CAT'S EYES

This spot is dedicated to the world and how I see it.

Tuesday, August 01, 2006

MEMORY LOSS
1 August 2006

I would like to think that when I tell someone something relatively personal that they will remember what I said. Lately I have increasingly experienced that this is not the case.

I recently went travelling in Morocco. On the day when I got my jabs I spoke to one of my colleagues – a keen traveller himself – about my upcoming trip. I remember how we vividly discussed first aid kits, vaccinations, travel bugs, bus travelling and other travel related things for about 20 minutes on an unusually quite April afternoon. Yet some weeks later when I was talking to colleague B about my upcoming trip, colleague A joined in and asked “oh, you’re going soon, where are you off to again?” I felt slightly puzzled but played along and told him my itinerary again, wondering if I have an equally weak memory myself which results in questioning people twice about the same thing…I certainly hope I do not.

Ironically enough I though the incident must have been a one-off but to my surprise some days later when I was chatting with colleague B and we started to talk about holidays he asked me “so where are you going on your holiday?” I told him I was actually going to Morocco and then he said “oh yeah, I believe you have told me that before”. Right. Thanks man. I did.

When I came back from Morocco both colleague A and B asked me where I had been. I thought they were joking having had some kind of access to my perplexity a month earlier. They were not joking.

Am I hypersensitive or do most people have a genuinely a bad memory? Do I have the right to expect that people remember what I tell them? Or do most people have far more important details to remember than where I go on holiday? I can not claim that my own memory is outstanding but I always ask people how it was in Spain, the Highlands or India. Am I just sensitive or is it indeed very disappointing when people do not remember a 20 minute or more conversation you have had with them?

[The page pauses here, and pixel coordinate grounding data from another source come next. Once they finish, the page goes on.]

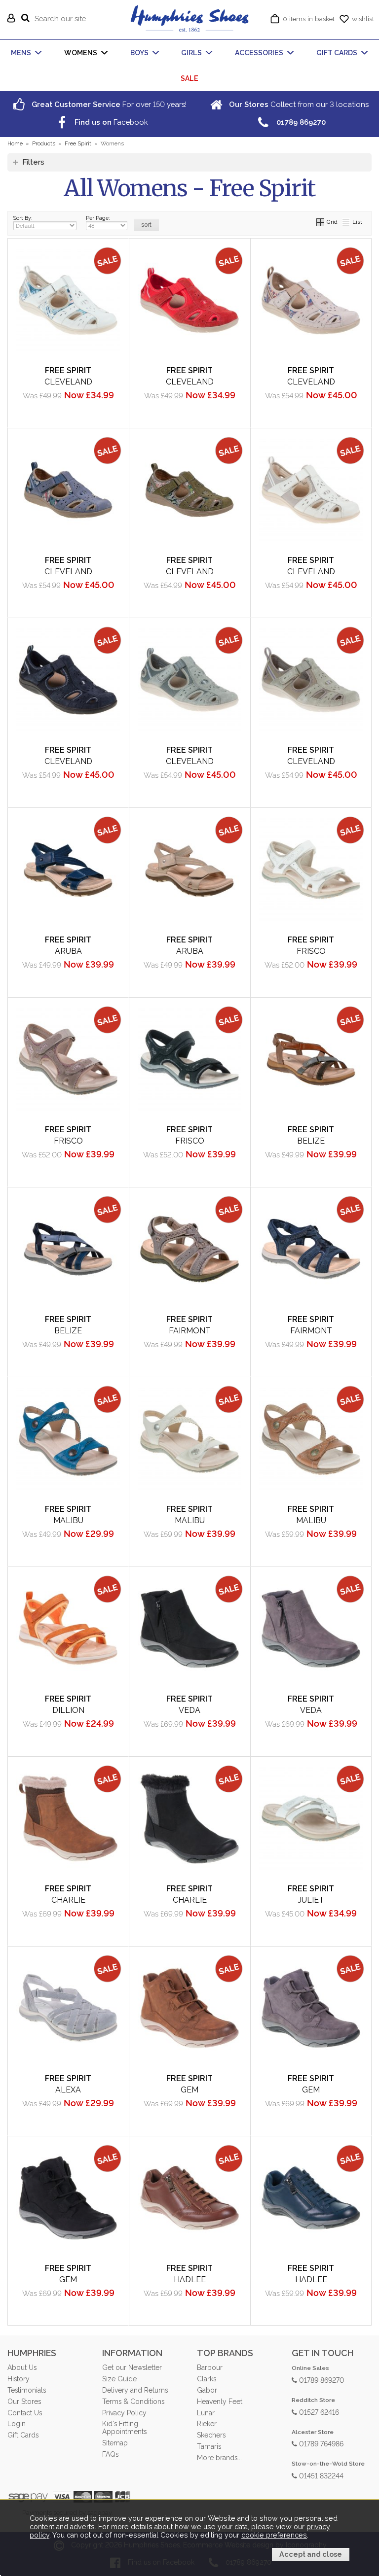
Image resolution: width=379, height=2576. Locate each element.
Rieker (207, 2424)
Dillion (68, 1710)
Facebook (110, 122)
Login (16, 2424)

At least it makes me appreciate when people actually do remember what I once told them. At times I wonder if people are worried that I get too close and invade their personal space when I refer to something that they once told me. So maybe people do not suffer memory loss and recall more than they necessarily want to show?

1 Comments:

Anonymous Anonymous said...

Totally agree. Seems like some people think about one thing and talk about another so that is why they don't remember. Remembering has become something rare and also attractive!